------ Page text

Monday, March 30, 2015

The Prince

Singapore’s Founding Prime Minister, Mr. Lee Kuan Yew was laid to rest on Sunday, 29 March 2015. The ceremony marked the end of an incredible week for Singapore. Nobody, including the government lead by the late Mr. Lee’s son expected the sudden outpouring of grief from the public. The government, which had a worldwide reputation for efficiency, found itself challenged managing the logistics of dealing with the crowds of people who gave up their working day to pay respects to the man.

Suddenly, everybody remembered the great things that Mr. Lee had done. He had, as many people said, brought us up from the swamp of third world poverty to a thriving metropolis. There were of course, one or two voices that talked about his darker side; the people he locked up without trial or had been sued into bankruptcy but other than the odd voices, Singaporeans were content to deify Mr. Lee.

When I read through the online comments from friends, the news reports and clips of his old rallies, I’m inclined to ask myself, who was the real Mr. Lee. Was he the saint who devoted his life to the betterment of the people, or was he a power hungry maniac who kept the people under his thumb? I believe the truth lies somewhere in between.

Let’s start with the obvious – Mr. Lee was a natural politician who recognized power and relished it. For the man, power was not about enriching himself or his family – it was there to be used by him to the fullest extent. Mr. Lee had a genius for moving the masses, either through himself or his deputies and he had an equal if not greater genius for playing the great powers. At times, it seemed that he understood the ground in big Western democracies better than the leaders of the said democracies. Mr. Lee could afford to have an American teenager canned for vandalism despite protest from the US President – the reason was simple, Mr. Lee ensured that the average citizen in the USA agreed with him. Likewise, the same was true when an Australian citizen was hanged for drug trafficking despite protest from the Australian government.

------------
------ Provided records

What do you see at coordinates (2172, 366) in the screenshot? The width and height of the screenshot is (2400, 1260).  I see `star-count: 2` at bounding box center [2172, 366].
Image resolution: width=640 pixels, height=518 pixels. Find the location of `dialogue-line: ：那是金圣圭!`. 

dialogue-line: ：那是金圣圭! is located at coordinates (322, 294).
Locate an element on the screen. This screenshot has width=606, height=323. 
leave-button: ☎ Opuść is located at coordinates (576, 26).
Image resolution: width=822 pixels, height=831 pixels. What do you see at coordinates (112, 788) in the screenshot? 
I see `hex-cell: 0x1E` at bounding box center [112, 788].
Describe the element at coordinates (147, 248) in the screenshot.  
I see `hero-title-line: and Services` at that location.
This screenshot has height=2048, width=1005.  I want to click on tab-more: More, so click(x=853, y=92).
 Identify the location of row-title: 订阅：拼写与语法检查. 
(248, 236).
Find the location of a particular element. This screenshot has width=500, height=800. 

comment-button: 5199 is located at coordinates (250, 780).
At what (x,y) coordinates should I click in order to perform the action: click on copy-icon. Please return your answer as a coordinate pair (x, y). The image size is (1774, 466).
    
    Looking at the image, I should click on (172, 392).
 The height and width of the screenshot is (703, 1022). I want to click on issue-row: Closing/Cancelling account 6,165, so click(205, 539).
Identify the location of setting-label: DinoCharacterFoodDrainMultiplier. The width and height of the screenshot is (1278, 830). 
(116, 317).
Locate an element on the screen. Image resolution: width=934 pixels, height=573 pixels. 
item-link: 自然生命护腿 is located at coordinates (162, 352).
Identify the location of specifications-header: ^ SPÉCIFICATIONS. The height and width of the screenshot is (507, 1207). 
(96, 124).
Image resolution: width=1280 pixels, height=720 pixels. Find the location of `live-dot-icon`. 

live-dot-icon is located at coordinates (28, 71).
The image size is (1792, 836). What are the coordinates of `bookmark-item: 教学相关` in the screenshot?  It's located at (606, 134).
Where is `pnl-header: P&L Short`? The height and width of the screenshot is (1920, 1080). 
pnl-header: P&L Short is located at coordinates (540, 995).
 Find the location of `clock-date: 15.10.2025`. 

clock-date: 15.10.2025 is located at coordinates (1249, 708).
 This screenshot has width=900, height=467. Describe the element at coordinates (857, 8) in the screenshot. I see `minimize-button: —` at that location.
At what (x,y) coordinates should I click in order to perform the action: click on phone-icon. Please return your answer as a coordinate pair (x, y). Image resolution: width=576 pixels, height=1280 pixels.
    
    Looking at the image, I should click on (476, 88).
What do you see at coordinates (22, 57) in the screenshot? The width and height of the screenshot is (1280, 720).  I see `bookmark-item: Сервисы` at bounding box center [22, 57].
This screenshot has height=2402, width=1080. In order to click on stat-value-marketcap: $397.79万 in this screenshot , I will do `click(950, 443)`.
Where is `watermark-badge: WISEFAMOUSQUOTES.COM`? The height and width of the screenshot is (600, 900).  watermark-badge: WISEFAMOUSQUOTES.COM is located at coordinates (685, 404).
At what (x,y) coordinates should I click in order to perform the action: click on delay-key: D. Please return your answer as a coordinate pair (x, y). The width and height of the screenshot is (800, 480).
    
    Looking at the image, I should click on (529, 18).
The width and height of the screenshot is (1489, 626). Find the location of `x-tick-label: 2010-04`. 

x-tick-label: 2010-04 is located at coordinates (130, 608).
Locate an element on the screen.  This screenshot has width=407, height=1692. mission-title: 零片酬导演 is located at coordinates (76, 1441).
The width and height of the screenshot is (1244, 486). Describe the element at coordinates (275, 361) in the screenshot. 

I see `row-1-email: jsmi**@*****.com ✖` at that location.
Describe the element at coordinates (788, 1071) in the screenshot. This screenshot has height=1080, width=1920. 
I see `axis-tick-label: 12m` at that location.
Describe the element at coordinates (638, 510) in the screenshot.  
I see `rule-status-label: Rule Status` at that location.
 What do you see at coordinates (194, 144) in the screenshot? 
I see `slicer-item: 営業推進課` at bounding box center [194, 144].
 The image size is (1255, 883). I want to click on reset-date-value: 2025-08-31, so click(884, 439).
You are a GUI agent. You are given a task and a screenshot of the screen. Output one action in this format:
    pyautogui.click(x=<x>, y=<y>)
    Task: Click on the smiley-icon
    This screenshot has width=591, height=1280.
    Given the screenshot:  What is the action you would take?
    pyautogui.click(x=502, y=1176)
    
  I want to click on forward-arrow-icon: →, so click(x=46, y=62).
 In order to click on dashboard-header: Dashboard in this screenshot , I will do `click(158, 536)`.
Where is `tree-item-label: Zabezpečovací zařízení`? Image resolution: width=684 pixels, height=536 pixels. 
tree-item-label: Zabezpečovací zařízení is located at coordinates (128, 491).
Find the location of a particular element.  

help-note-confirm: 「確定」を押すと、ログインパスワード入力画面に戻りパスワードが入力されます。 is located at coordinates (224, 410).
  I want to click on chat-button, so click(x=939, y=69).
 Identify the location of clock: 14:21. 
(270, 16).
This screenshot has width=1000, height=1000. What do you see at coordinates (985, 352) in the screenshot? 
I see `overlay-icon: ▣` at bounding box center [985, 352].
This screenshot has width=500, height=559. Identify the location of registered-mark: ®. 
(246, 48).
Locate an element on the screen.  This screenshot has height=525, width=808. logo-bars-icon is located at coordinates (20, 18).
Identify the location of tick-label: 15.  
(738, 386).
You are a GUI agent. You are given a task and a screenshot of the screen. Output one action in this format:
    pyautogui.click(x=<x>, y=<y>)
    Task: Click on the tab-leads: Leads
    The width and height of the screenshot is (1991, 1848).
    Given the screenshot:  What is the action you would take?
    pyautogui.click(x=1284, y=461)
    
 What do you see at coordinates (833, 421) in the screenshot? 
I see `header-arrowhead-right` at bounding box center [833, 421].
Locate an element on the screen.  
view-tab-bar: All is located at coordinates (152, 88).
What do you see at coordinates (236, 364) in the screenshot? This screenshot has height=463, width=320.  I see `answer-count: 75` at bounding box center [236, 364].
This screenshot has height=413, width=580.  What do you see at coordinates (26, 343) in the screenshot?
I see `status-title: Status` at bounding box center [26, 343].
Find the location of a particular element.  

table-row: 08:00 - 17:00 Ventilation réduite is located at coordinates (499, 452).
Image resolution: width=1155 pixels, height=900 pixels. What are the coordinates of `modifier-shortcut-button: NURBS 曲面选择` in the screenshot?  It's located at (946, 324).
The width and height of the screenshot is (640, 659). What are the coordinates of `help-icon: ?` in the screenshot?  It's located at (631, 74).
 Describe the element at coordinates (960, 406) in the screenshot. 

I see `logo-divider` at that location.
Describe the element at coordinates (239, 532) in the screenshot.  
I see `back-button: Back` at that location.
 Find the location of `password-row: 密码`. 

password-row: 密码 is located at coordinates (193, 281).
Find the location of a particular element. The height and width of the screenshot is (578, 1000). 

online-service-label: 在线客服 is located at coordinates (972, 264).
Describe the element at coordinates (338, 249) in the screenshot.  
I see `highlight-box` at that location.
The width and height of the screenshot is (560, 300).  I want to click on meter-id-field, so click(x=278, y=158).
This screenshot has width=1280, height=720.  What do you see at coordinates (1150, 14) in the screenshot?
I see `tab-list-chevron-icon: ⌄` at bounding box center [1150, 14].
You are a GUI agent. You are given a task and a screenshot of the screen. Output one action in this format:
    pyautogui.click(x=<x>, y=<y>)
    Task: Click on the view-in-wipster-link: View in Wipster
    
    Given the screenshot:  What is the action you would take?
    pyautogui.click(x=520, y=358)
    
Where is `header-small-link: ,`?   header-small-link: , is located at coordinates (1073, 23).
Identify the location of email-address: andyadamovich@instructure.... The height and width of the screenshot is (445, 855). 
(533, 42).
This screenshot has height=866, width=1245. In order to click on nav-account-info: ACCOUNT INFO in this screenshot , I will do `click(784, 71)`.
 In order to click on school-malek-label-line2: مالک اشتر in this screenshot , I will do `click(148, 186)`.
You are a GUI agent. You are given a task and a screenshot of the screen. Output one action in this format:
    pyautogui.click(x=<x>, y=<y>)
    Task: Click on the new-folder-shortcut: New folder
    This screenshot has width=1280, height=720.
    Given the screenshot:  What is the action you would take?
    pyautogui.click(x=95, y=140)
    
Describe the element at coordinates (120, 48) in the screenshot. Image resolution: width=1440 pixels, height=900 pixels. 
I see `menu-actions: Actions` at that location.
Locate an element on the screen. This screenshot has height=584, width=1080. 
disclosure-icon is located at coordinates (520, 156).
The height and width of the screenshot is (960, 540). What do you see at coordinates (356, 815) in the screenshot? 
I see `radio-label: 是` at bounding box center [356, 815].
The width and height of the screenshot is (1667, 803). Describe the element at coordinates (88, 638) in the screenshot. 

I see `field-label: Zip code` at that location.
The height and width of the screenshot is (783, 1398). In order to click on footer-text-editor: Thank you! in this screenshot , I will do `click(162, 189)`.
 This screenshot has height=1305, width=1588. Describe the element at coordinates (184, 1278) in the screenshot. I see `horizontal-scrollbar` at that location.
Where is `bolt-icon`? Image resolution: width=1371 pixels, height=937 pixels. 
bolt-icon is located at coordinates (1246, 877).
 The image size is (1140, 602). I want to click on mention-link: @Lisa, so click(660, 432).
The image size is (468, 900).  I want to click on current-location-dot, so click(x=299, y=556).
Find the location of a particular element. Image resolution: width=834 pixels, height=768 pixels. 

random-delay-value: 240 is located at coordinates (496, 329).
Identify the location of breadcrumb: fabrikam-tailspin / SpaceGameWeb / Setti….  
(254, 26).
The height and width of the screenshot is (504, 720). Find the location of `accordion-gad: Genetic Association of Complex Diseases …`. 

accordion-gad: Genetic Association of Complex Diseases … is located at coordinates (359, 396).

------------

> **What to do**:
a) In the post about Lee Kuan Yew, on what day was he laid to rest?
b) Please carry the post about Lee Kuan Yew forward from its final sentence.

> **Responses to the tasks**:
a) Sunday, 29 March 2015.

b)
While Mr. Lee claimed that his favourite sage was Confucius, the truth was that he was, by his own admission, a student of Niccolo Machiavelli, who argued that it was better for a leader to be feared than loved. You could say that Mr. Lee was the “Prince” that Machiavelli wrote about (The comparison is apt, Singapore is by geographical size is similar to the Italian City States in Machiavelli’s day.) The “Good Life” that Singaporeans enjoy comes from the fact that Mr. Lee understood power.

The fact that Mr. Lee loved power is obvious. His early political career was spent maneuvering between Communist (mainly from Singapore’s majority Chinese population) and ultra-nationalist in Malaysia. The Colonial power of the region, the British had no interest and money to maintain the protection he needed and the new power, the USA had other priorities. Mr. Lee had to find a way of taking on and winning against ruthless opponents who had more resources.

However, when he had defeated his early enemies, it seemed that he missed the “fight to the death” challenges of his early career. Opposition politicians were ruthlessly crushed for the mere crime of being politicians who disagreed with him. Nobody ever thought that JB Jeyeratnam was a threat in the same way that the Communist were but Mr. Lee made it a point to use every trick in the book and the vastly increased resources of the state to ensure that Mr. Jeyeratnam would die a poor and broken old man.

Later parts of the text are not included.